• _Ausgewählter Abschnitt_:
§

EU-Wahlen Wer wird Kommissionspräsident?

Brüssel · Ob ein bayerischer Christdemokrat neuer Kommissionschef werden kann, ist noch längst nicht raus. Der Gipfel der Staats- und Regierungschefs an diesem Dienstag in Brüssel will nur das weitere Verfahren klären.

Es war nur eine Kleinigkeit, die aber einigen Besuchern der nächtlichen Wahlparty auffiel. Als Manfred Weber, der Spitzenkandidat der Christdemokraten, im Kreis der Europäischen Volkspartei ans Mikrofon trat, sprach er zwar von einem „großen Erfolg“, weil seine Parteienfamilie erneut zur stärksten Kraft im Europäischen Parlament gewählt worden war. Doch viele hatten einen bestimmten Satz erwartet, selbstbewusst, stark und überzeugend vorgetragen – zum Beispiel so: „Und deshalb will ich jetzt Präsident der Europäischen Kommission werden.“ Doch es war nicht der Kandidat, sondern EVP-Parteichef Joseph Daul, der Webers Beförderung zum Kommissionspräsidenten einforderte. Das Ringen um den wichtigsten Job der EU hat längst begonnen.

Frans Timmermans, der sozialdemokratische Spitzenkandidat, und Margrethe Vestager, die Nummer eins des liberalen Teams, formulierten hingegen ihre Ansprüche offen. Weber überließ das Reden auch am Montag zunächst anderen. „Wir werden alles tun, um Manfred Weber an die Spitze der EU-Kommission zu bringen“, sagte der scheidende EU-Kommissar Günther Oettinger. Hinter den Kulissen habe es „erste Gespräche“ gegeben, war in Brüssel zu erfahren. Die Spitzenkandidaten hätten miteinander telefoniert. Doch die Regie führen nun andere.

Konferenz der Präsidenten

Eine Schlüsselrolle fällt Parlamentspräsident Antonio Tajani – Christdemokrat wie Weber – zu. Für Dienstag hat er eine Konferenz der Präsidenten einberufen, wie die Fraktionschefs in der EU-Terminologie heißen. Vorteil Weber: Da er Vorsitzender der EVP-Fraktion ist, sitzt er mit am Tisch – seine Gegenspieler nicht. Hauptthema: Tajani will herausfinden, ob man sich schnell auf einen Kandidaten einigen kann, für den es eine Mehrheit gibt. Webers Achillesferse ist, dass er mit einem schwachen deutschen Unionsergebnis kommt. Das macht die stark, deren Zustimmung er braucht. Sozialdemokraten, Liberale und Grüne pokern mit den Christdemokraten und wollen inhaltliche Zugeständnisse als Gegenleistung für eine Wahl des EVP-Kandidaten. Das kann dauern.

Dennoch wird von dem Treffen eine wichtige Weichenstellung erwartet: Tajani möchte von den Fraktionschefs hören, ob sie hinter der Forderung stehen, nur einen Spitzenkandidaten zum Kommissionschef zu machen. Sollte diese Entscheidung so fallen (woran nach entsprechenden Äußerungen im Wahlkampf kaum Zweifel bestehen), wäre dies ein Signal an die Staats- und Regierungschefs, die offenbar mit anderen Varianten spielen – wie Emmanuel Macron.

§

• _Datenauszug_:

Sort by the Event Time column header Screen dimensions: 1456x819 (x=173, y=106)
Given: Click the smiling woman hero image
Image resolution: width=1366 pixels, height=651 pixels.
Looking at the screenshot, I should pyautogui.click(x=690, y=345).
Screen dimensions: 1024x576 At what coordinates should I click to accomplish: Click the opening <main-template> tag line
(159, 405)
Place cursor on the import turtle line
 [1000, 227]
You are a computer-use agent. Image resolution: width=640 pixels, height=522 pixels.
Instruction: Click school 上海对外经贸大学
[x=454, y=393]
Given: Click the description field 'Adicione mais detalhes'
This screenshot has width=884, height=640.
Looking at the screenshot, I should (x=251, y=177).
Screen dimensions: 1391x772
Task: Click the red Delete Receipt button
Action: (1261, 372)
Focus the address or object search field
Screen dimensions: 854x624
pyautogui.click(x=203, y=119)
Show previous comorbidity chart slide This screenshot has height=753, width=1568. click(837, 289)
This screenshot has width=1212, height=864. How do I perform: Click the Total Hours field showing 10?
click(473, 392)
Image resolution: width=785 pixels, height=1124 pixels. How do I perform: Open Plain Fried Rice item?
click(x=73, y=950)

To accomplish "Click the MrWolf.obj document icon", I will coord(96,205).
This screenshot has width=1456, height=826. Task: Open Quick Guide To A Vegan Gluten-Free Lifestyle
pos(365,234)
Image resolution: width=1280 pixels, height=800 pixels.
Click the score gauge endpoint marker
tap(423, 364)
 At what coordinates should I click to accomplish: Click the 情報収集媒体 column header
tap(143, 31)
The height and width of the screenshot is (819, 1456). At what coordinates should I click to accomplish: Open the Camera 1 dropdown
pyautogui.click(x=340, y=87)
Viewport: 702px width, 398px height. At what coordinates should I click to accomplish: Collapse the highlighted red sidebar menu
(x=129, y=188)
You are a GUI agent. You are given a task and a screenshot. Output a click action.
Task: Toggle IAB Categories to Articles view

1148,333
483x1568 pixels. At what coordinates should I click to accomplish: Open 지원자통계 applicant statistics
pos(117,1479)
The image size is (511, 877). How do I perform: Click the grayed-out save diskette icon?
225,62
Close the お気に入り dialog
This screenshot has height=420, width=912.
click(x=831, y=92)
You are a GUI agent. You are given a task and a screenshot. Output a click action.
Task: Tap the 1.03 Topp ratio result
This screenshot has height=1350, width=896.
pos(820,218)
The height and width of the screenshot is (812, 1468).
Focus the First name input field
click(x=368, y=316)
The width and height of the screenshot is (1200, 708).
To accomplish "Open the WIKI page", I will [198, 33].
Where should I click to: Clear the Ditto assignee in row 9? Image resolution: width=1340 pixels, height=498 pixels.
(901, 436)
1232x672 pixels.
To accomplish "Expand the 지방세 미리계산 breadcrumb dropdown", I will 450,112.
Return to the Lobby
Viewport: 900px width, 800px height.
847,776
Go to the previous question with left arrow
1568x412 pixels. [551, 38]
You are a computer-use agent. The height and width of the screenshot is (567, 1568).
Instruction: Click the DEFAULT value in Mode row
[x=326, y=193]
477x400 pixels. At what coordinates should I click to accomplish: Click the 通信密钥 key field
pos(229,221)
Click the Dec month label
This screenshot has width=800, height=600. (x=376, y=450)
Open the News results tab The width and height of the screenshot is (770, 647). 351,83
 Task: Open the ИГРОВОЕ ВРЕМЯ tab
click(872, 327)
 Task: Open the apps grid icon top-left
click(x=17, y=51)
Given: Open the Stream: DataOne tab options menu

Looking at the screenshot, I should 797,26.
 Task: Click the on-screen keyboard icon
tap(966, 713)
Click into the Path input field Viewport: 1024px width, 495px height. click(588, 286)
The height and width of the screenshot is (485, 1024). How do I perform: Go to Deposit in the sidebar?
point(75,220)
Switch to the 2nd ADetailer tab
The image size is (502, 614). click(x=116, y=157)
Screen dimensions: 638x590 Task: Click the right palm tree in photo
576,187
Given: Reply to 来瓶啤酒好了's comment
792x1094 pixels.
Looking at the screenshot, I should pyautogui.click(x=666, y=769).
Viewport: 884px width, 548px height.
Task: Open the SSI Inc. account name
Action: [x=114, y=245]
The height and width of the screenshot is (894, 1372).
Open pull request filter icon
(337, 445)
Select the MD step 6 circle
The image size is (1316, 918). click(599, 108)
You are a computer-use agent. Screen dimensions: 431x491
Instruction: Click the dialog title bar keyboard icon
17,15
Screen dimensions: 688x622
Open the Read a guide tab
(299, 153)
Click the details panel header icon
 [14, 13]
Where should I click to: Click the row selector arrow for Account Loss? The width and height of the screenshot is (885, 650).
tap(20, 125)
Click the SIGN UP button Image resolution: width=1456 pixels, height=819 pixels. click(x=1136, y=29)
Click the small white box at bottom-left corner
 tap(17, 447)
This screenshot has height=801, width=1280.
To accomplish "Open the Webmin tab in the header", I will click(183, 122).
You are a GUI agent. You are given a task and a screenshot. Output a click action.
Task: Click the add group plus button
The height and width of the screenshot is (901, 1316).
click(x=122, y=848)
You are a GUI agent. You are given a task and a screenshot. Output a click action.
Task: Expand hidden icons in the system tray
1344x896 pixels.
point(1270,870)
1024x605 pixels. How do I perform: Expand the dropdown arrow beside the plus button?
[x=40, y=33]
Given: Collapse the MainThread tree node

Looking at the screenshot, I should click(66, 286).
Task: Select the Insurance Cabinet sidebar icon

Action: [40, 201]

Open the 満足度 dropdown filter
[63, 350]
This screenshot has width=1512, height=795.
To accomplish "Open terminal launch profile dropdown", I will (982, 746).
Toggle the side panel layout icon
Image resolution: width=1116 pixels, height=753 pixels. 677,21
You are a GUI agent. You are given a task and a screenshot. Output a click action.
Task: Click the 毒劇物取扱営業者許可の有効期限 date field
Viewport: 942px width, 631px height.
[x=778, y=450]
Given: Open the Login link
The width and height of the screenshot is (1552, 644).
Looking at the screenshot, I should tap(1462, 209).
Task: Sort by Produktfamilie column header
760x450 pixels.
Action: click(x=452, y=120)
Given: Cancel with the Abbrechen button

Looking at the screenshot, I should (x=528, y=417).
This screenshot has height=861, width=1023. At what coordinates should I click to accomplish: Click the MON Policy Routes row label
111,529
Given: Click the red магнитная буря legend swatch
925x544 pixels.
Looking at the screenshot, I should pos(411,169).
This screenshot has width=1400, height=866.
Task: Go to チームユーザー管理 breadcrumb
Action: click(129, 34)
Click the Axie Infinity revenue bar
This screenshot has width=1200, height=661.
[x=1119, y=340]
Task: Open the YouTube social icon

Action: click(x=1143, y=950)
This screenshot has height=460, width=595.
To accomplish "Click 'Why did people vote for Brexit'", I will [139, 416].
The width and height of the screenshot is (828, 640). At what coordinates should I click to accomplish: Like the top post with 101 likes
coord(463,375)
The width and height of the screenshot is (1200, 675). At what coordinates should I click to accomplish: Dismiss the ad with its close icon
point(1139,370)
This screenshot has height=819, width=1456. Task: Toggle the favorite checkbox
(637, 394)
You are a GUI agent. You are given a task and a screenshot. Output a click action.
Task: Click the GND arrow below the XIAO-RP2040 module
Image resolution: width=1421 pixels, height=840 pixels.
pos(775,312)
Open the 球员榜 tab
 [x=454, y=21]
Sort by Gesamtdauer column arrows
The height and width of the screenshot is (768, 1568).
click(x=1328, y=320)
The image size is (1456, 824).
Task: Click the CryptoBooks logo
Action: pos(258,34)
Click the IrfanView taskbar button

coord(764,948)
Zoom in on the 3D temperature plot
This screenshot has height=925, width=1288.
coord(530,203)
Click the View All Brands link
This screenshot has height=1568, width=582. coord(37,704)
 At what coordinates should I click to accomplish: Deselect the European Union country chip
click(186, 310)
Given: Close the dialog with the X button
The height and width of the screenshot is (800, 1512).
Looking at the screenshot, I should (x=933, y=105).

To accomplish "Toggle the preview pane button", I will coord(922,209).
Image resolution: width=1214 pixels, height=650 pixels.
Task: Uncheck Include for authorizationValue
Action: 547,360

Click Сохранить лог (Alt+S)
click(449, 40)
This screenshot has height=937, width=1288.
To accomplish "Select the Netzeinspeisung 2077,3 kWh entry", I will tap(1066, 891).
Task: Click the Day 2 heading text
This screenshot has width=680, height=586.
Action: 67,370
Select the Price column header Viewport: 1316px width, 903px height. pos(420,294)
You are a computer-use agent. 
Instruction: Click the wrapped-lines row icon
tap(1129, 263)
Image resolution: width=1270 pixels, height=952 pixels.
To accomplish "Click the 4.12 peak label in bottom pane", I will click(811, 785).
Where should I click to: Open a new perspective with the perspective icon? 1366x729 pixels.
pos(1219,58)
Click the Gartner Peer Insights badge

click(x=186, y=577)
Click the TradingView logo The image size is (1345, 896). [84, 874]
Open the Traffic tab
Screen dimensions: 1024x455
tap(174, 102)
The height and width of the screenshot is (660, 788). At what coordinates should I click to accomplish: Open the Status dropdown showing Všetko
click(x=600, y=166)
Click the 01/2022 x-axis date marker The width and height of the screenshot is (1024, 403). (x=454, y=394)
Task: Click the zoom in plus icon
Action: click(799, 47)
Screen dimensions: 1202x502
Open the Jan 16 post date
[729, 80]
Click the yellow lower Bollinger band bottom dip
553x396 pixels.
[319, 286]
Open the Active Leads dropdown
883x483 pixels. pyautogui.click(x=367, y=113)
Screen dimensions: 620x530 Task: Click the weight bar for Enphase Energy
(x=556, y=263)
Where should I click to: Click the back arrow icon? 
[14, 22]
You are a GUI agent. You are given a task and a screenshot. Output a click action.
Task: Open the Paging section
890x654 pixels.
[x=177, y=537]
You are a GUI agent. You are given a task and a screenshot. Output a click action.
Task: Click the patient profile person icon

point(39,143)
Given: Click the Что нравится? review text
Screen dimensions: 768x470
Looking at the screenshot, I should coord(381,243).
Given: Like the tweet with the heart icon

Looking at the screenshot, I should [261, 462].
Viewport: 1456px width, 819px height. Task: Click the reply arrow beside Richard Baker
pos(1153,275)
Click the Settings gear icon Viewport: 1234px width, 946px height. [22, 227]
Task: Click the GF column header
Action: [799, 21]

§

• _Aufgabe A_:
Welche Personen nennt der Artikel über die EU-Wahlen namentlich?
• _Aufgabe B_:
Gib aus dem Artikel über die EU-Wahlen die Stelle von „Brüssel · Ob“ bis „weitere Verfahren klären.“ wortgetreu wieder.

• _Vollständige Antwort A_:
- Manfred Weber
- Joseph Daul
- Frans Timmermans
- Margrethe Vestager
- Günther Oettinger
- Antonio Tajani
- Emmanuel Macron

• _Vollständige Antwort B_:
Brüssel · Ob ein bayerischer Christdemokrat neuer Kommissionschef werden kann, ist noch längst nicht raus. Der Gipfel der Staats- und Regierungschefs an diesem Dienstag in Brüssel will nur das weitere Verfahren klären.